|A Study of Technology Transfer from Taiwan’s Academia to Private Industry and the Science and Technology Basic Act
|Bayh-Dole Act, Science and Technology Basic Act, technology transfer, cooperation between academia and private industry, conflicts of interest
|In 1980, the U.S. Congress passed the Bayh-Dole Act, which made a
huge policy change in federal-sponsored research with regard to patent
rights. The Act was designed to promote technology transfer by allowing
universities and other academic institutes to retain titles to patents resulting
from federally funded research. Prior to this Act, patent rights were retained
by the federal agencies themselves. After the passage of this Act, universities
are allowed to receive royalties from licensing patent rights to private
sectors for further development and commercialization.

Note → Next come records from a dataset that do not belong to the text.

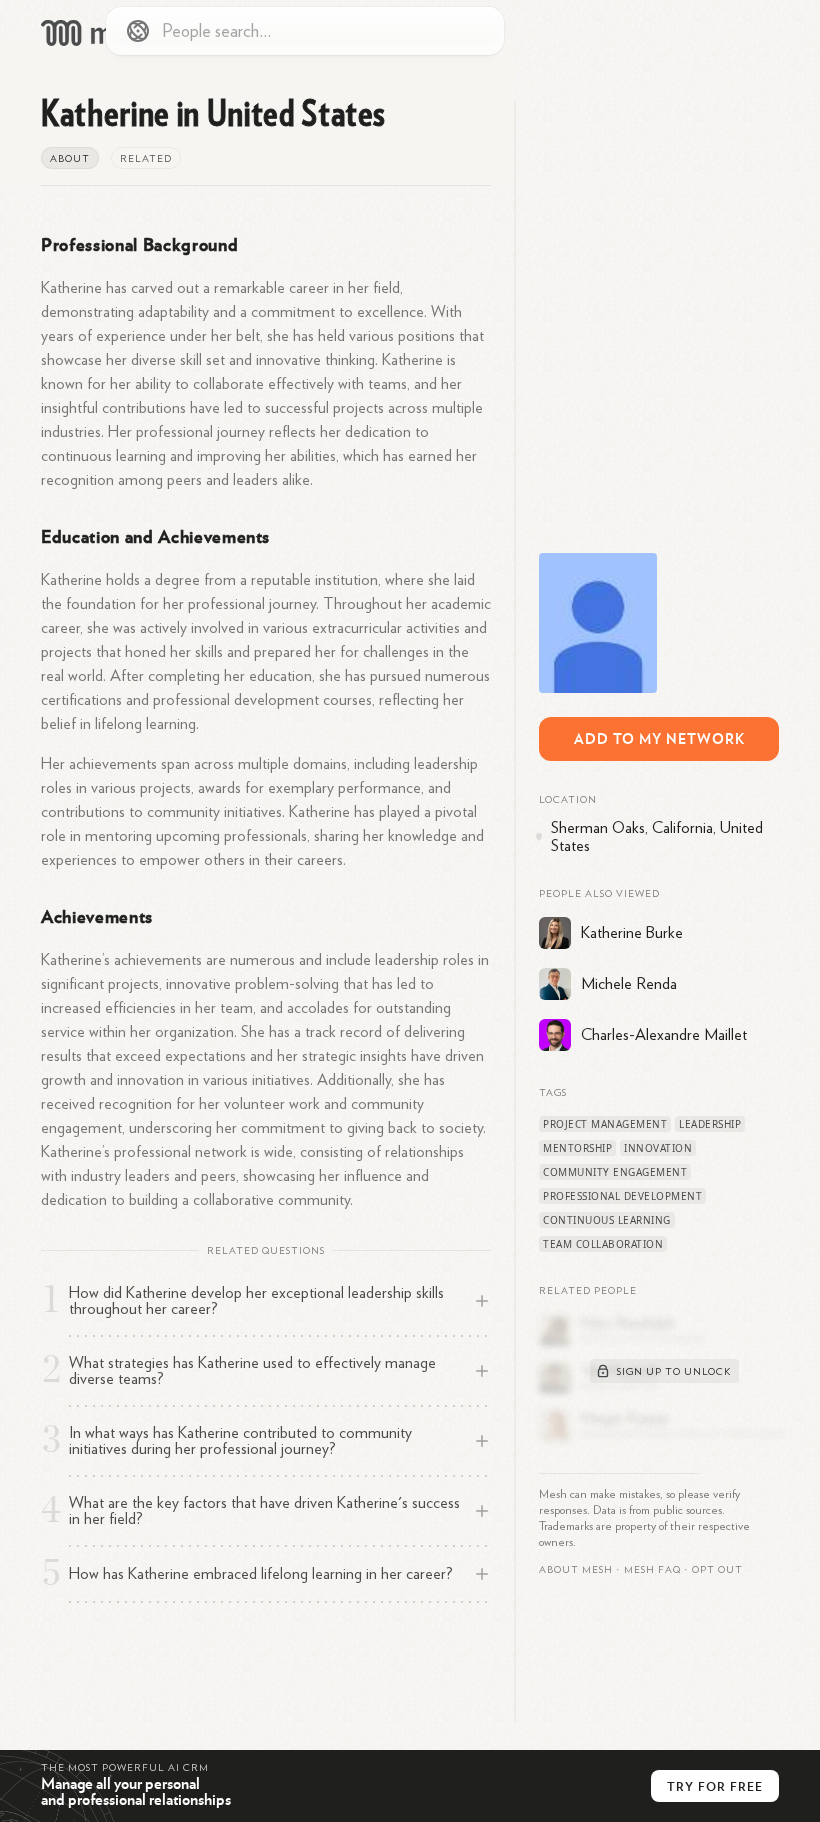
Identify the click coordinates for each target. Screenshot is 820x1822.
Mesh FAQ (652, 1570)
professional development (622, 1196)
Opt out (717, 1570)
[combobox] (305, 31)
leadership (710, 1124)
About (70, 159)
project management (605, 1124)
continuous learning (607, 1220)
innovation (658, 1148)
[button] (652, 1570)
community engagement (615, 1172)
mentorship (577, 1148)
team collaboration (603, 1244)
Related (146, 159)
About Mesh (576, 1570)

It is believed that this Act generates valuable effects in terms of
promoting commercial development of research results. Therefore, Taiwan
also passed the Science and Technology Basic Act in January 2001, which
adopts all fundamental principles of the Bayh-Dole Act.

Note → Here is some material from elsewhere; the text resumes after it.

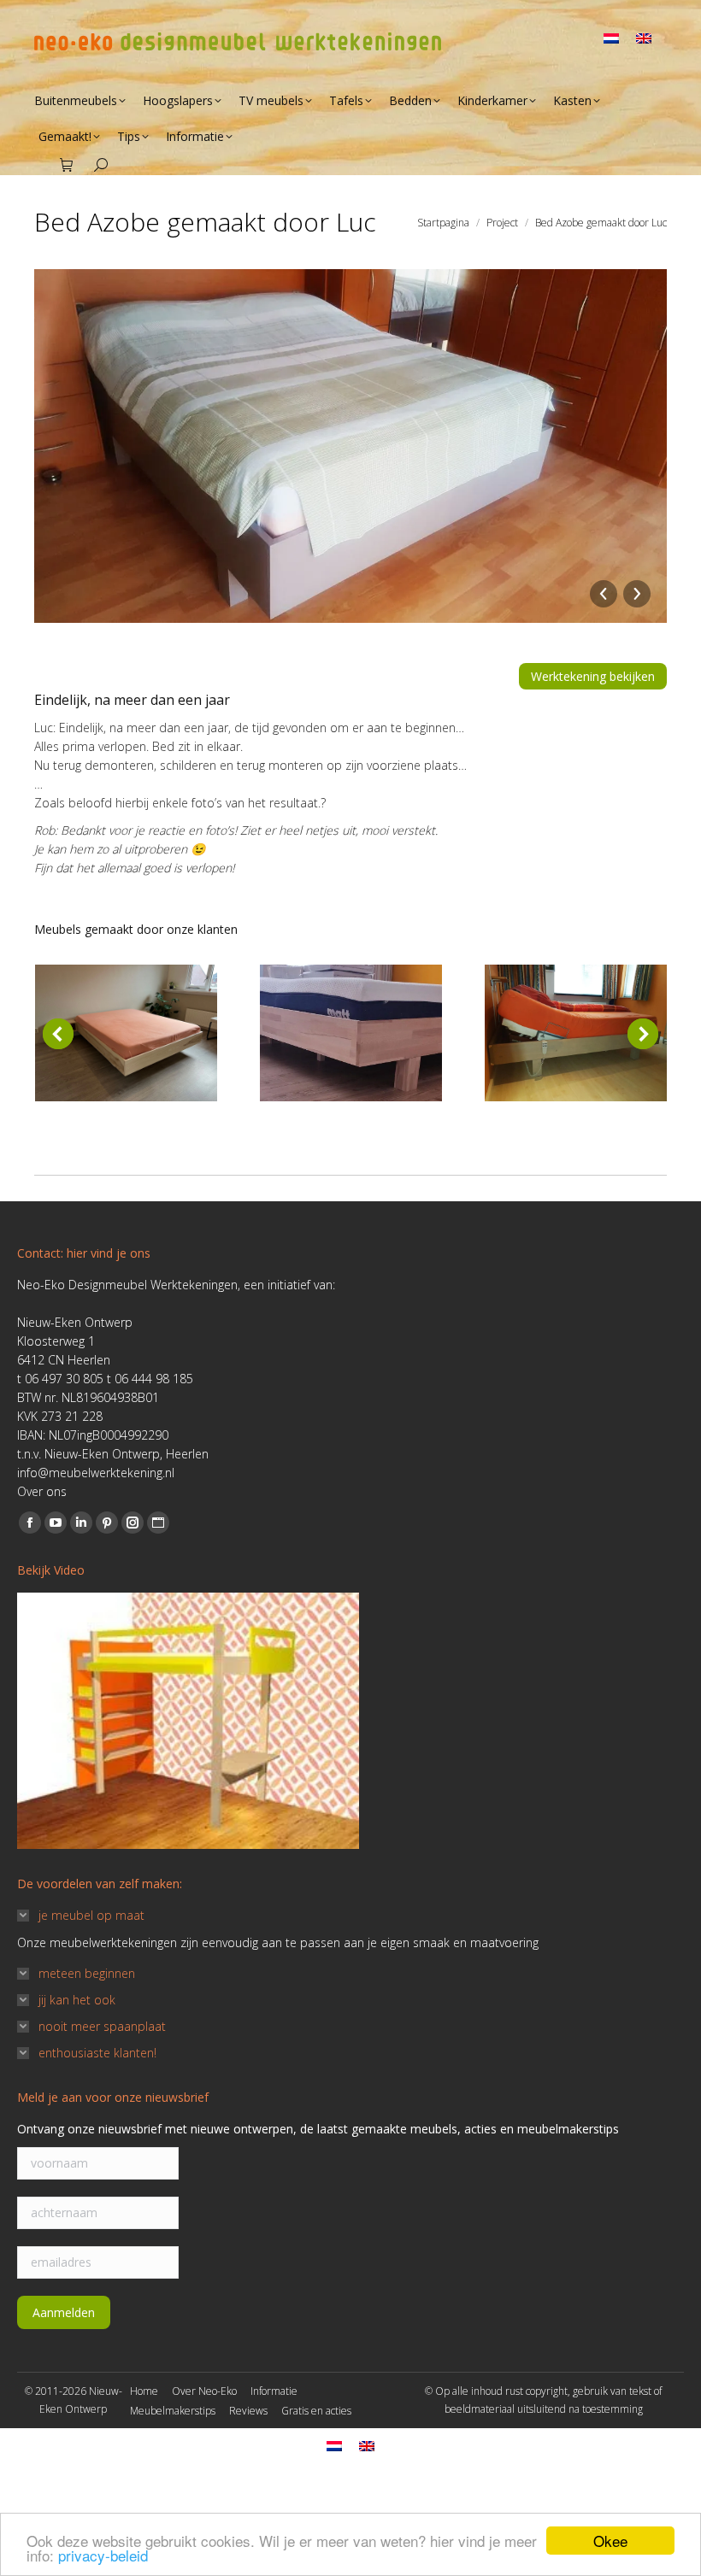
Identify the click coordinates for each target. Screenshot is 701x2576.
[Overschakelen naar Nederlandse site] (611, 28)
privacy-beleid (103, 2555)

It is already more than 8 years since the passage of the Science and
Technology Basic Act, and thus it is time to review its policy and determine
whether it serves its legislative purposes. This article analyzes concrete data and
concludes that the Science and Technology Basic Act does generate certain positive effects compared with other countries mimicking the Bayh-Dole Act, while also
presents major proposed modification to deal with the shortage of this Act.